“Just one thing after another”: Living with multiple conditions
Featured article -
26 April 2019
By Eve Riley, Programme Manager, Taskforce on Multiple Conditions
It is estimated that between 15%-30% of the population in England live with two or more long term conditions, yet systems and services across the public and voluntary sector are often geared up around single conditions.
People with multiple conditions have poorer health outcomes, poorer experiences of care and are more likely to report care coordination problems. In the words of Keith, one of the participants in our recent research study, living with multiple conditions can be “just one thing after another”.
The Taskforce on Multiple Conditions aims to bring the voice of lived experience to this discussion.
Our most recent report explores the day to day impacts for ten people in England. The people featured in the report range from 24-year-old HR professional Anna in Somerset, to 71-year-old Godfrey, a retired factory worker who lives in Lambeth. Combined, they represent a total of 37 different conditions, including diabetes, depression and HIV.

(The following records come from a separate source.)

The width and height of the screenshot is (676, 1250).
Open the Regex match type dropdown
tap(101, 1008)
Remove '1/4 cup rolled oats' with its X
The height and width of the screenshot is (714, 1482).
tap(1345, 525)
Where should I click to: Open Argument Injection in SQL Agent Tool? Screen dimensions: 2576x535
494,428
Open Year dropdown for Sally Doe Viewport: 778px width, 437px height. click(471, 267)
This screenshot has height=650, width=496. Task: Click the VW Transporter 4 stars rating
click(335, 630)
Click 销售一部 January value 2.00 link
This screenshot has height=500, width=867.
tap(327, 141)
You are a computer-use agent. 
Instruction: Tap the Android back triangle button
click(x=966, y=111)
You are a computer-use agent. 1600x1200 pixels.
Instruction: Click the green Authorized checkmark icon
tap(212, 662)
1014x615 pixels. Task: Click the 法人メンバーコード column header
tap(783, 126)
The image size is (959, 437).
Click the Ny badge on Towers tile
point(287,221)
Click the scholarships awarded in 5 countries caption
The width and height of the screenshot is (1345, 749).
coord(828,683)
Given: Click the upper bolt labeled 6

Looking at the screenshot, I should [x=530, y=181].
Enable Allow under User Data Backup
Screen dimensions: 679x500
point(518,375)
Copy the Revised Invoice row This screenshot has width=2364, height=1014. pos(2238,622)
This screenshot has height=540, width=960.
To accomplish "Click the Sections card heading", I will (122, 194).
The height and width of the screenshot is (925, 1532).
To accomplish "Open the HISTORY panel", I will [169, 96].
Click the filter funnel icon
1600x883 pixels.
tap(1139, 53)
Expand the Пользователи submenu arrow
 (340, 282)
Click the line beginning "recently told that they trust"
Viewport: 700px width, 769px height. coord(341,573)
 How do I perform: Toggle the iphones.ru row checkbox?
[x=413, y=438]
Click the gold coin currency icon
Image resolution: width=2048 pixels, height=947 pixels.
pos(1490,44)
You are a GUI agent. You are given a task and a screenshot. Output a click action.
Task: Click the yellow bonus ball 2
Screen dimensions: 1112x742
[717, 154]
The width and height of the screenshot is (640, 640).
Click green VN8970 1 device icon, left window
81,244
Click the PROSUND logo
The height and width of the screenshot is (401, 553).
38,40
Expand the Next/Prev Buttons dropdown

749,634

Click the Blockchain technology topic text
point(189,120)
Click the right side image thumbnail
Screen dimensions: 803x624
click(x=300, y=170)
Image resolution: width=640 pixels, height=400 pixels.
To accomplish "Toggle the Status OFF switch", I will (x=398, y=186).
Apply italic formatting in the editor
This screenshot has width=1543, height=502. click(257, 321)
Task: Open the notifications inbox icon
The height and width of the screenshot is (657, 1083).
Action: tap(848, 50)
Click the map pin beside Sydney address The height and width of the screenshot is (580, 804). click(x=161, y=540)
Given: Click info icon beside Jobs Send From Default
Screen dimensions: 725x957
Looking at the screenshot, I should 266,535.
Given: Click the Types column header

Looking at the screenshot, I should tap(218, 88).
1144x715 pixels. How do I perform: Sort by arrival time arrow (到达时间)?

It’s striking that people didn’t speak in terms of their individual diagnoses – they instead spoke movingly about the compound impact to their lives. We hear about missed opportunities to intervene; the series of losses – biomedical, relational or psychological – that add further complexity to ill health, and the accumulation of further illnesses; alongside the treatment burden of a fragmented system.
And it is important to note that much of the unmet need was not medical. People were describing challenges with their mobility, diminished social connections, the impact to their personal relationships, work, finance and overall emotional wellbeing. We see how cross-cutting impacts such as chronic pain and fatigue can be more of a daily struggle than individual diagnoses. These were repeated themes that are evidently interdependent and can be mutually negatively reinforcing.
A better understanding of the journey and challenges people face helps us identify opportunities to act and explore interventions and initiatives that could slow down progression, helping people live better for longer. Very small interventions can make a significant and positive difference to people’s lives.
If we want to advance an agenda for a more patient-centred approach to health and care that consciously works around peoples’ needs and individual preferences, then supporting people with multiple conditions seems to be an important place to start.